● **Aim of the exercise**:
Write out the data exactly as given, dropping every picture.

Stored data
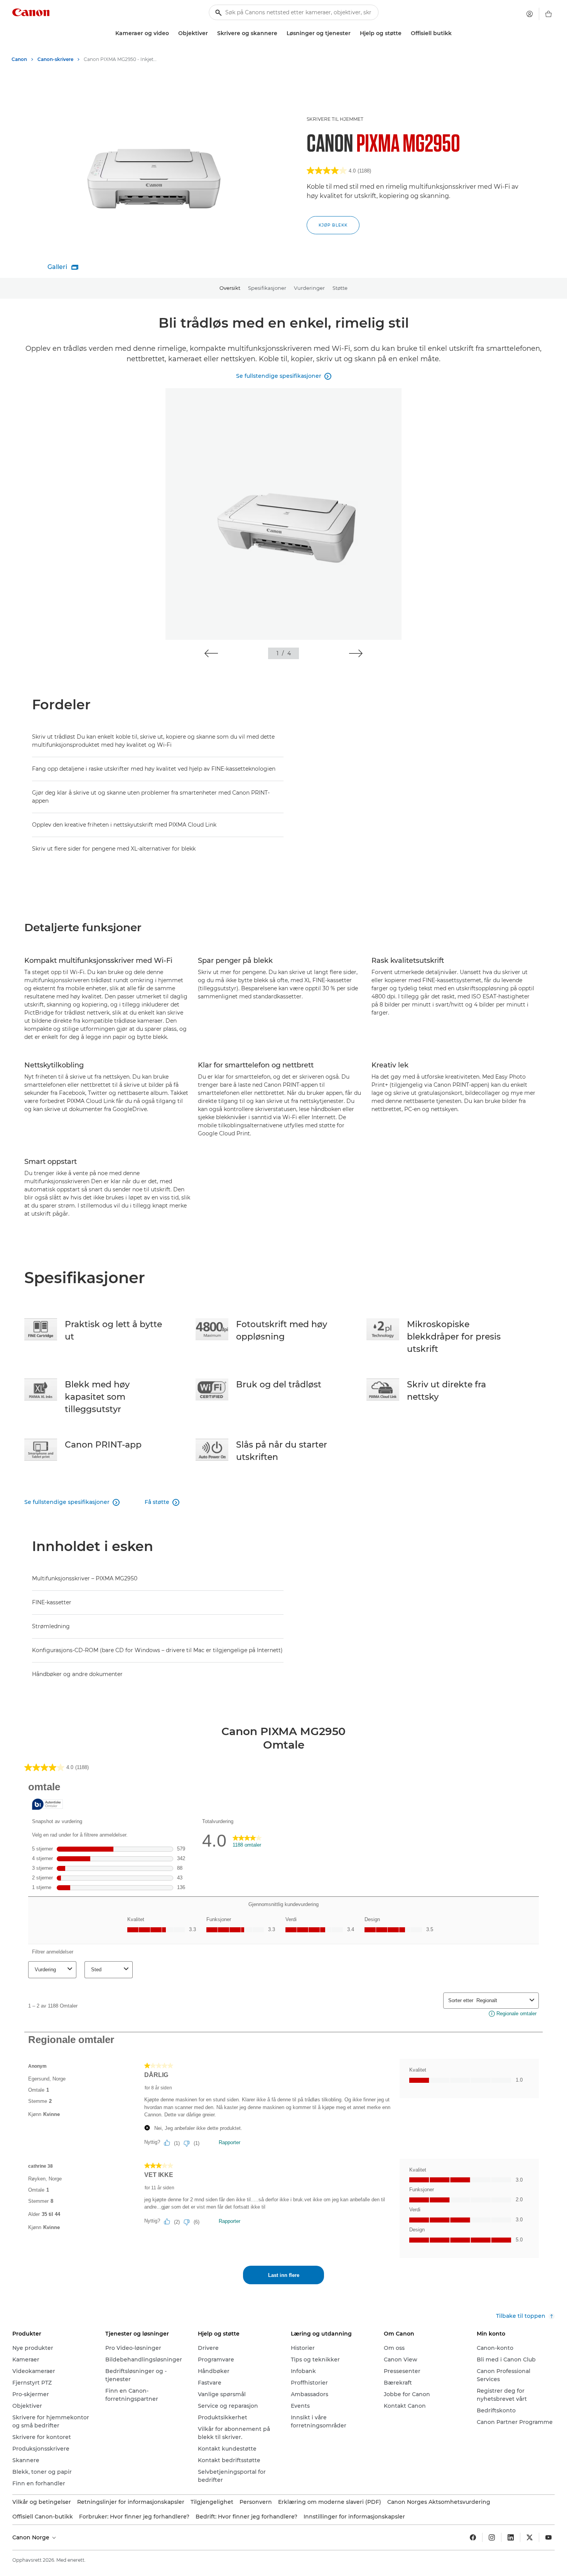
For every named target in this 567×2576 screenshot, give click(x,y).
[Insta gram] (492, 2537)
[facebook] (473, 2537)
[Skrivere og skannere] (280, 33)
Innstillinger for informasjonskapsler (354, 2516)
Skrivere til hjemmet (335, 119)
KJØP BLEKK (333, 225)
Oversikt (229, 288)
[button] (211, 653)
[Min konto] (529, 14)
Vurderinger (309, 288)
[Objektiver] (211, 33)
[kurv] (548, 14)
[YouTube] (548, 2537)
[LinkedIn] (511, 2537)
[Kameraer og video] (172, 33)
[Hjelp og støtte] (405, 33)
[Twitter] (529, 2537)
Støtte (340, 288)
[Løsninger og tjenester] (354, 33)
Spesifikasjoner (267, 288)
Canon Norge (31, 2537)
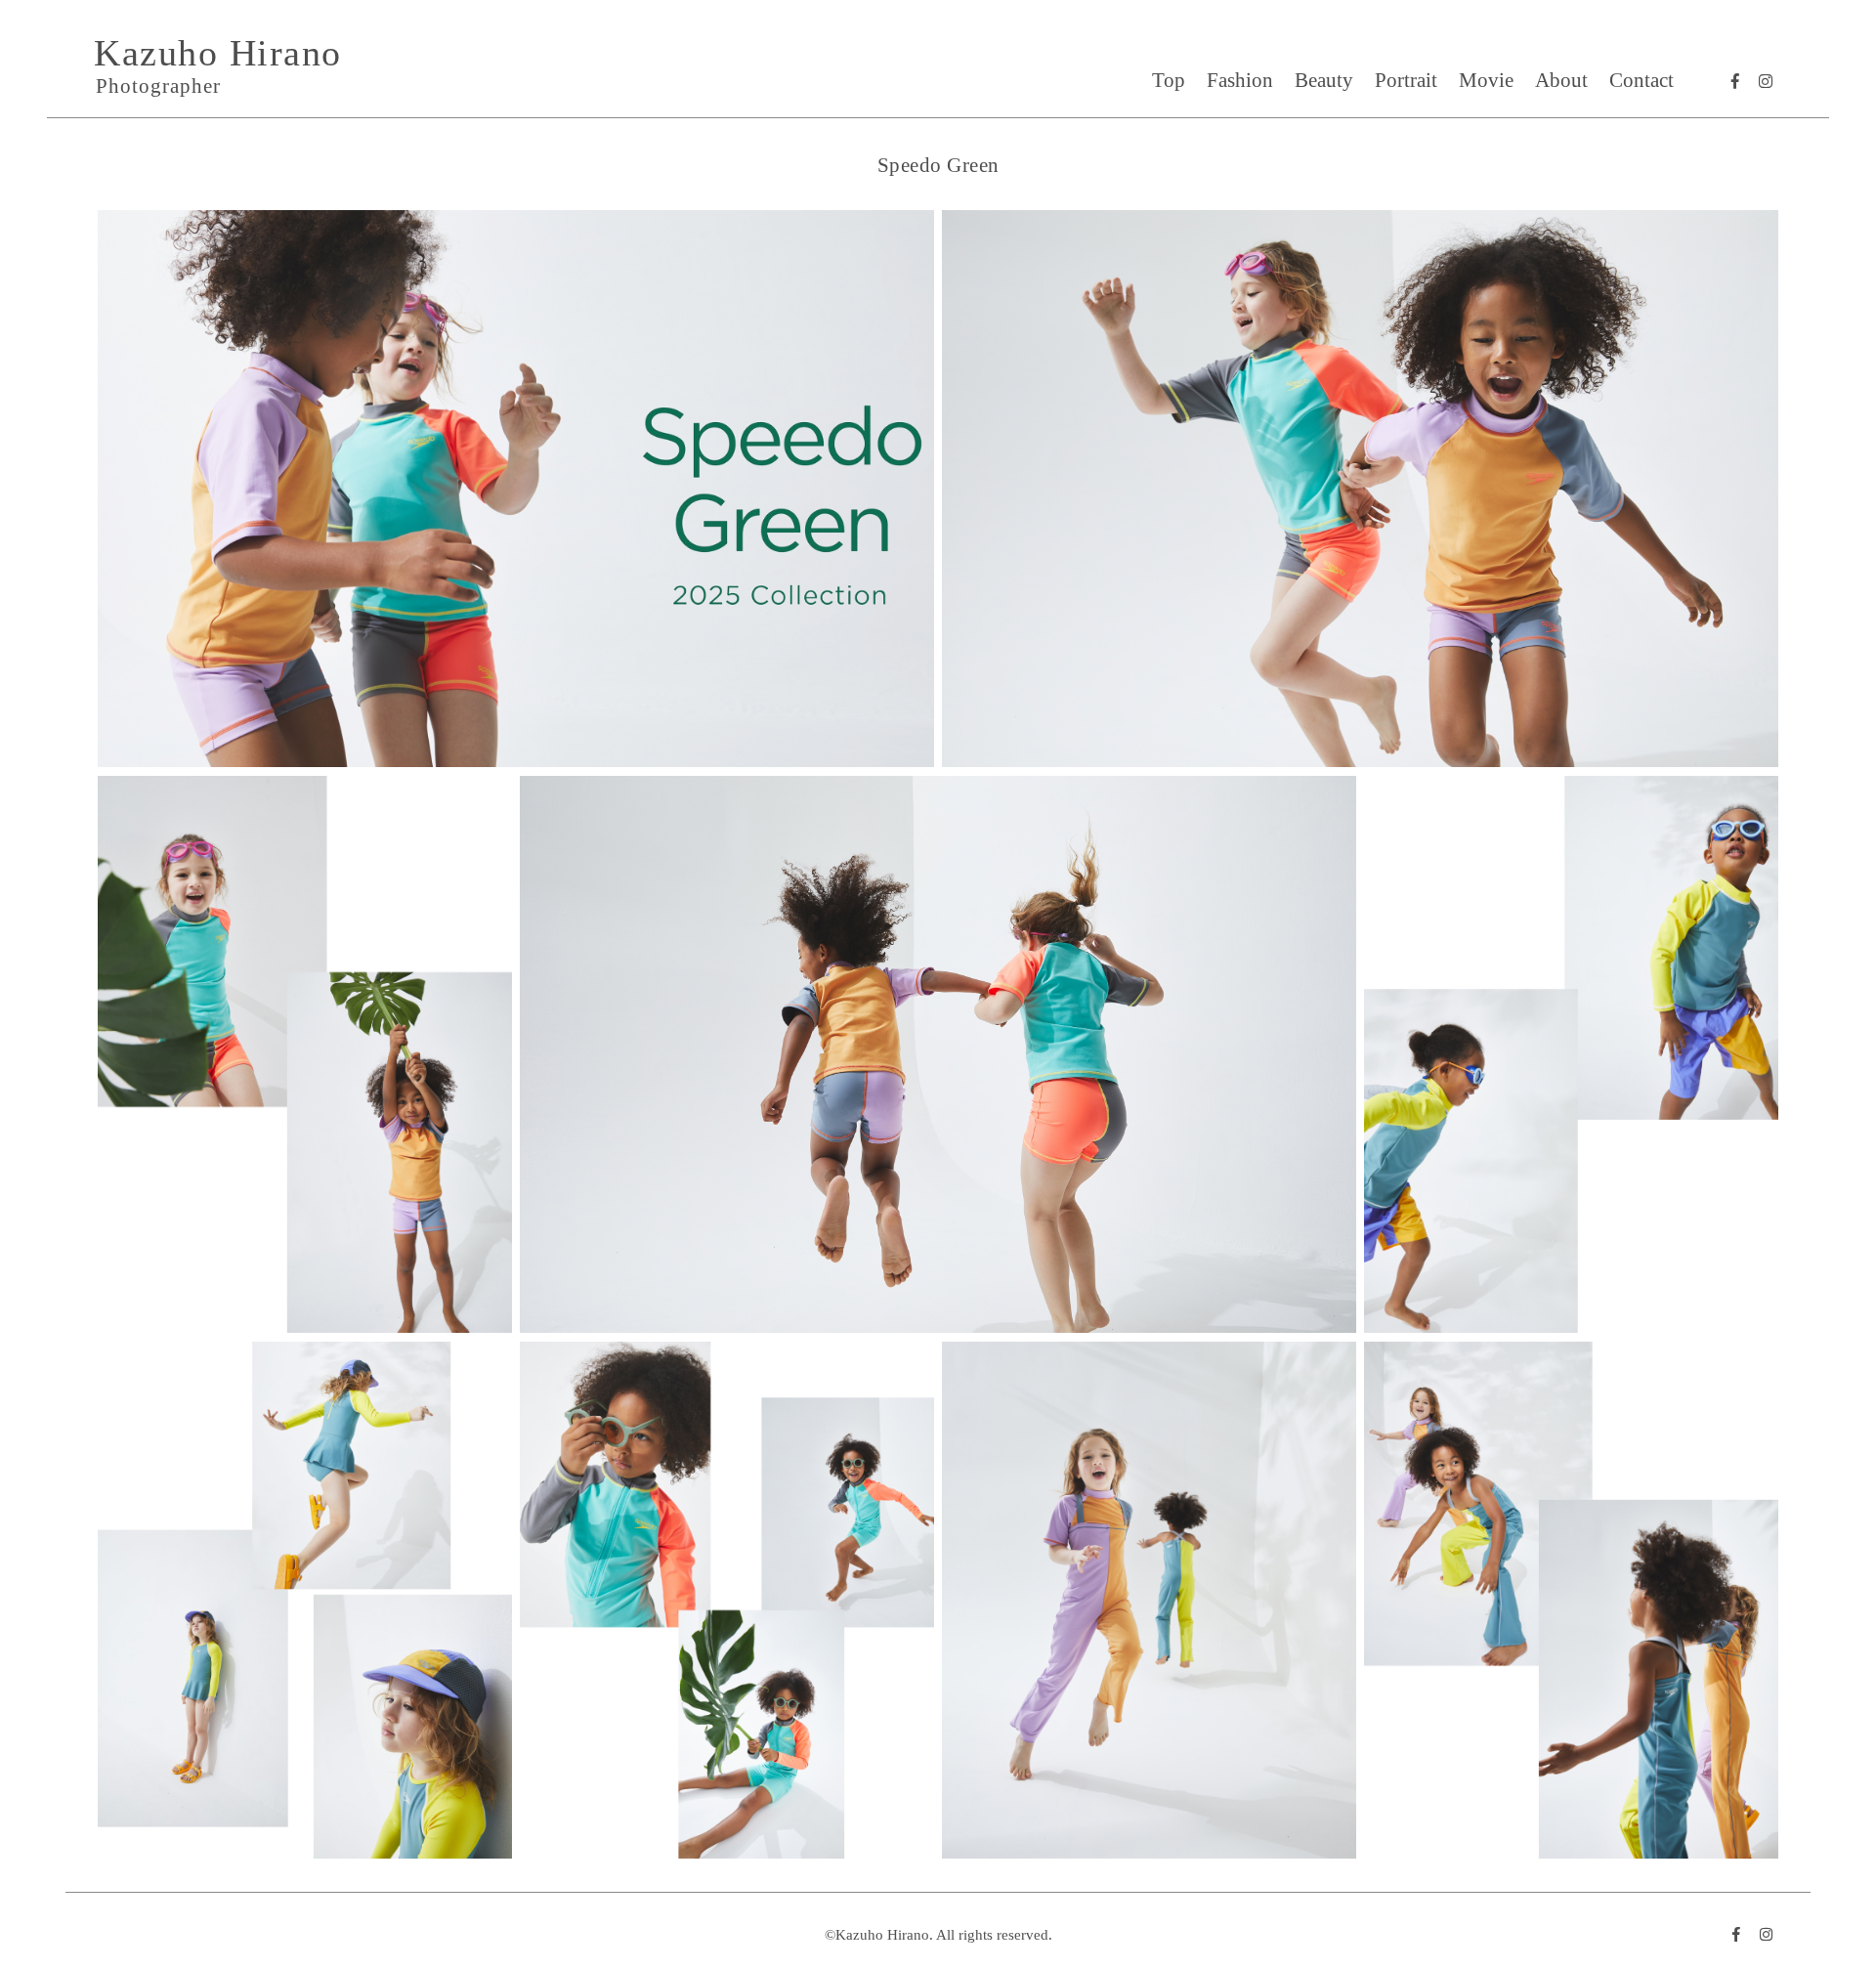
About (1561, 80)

● **Solution to the problem**:
For every named target in this 567×2576 screenshot, give click(x,y).
[Insta gram] (492, 2537)
[facebook] (473, 2537)
[Skrivere og skannere] (280, 33)
Innstillinger for informasjonskapsler (354, 2516)
Skrivere til hjemmet (335, 119)
KJØP BLEKK (333, 225)
Oversikt (229, 288)
[button] (211, 653)
[Min konto] (529, 14)
Vurderinger (309, 288)
[Objektiver] (211, 33)
[kurv] (548, 14)
[YouTube] (548, 2537)
[LinkedIn] (511, 2537)
[Kameraer og video] (172, 33)
[Hjelp og støtte] (405, 33)
[Twitter] (529, 2537)
Støtte (340, 288)
[Løsninger og tjenester] (354, 33)
Spesifikasjoner (267, 288)
Canon Norge (31, 2537)
About (1561, 80)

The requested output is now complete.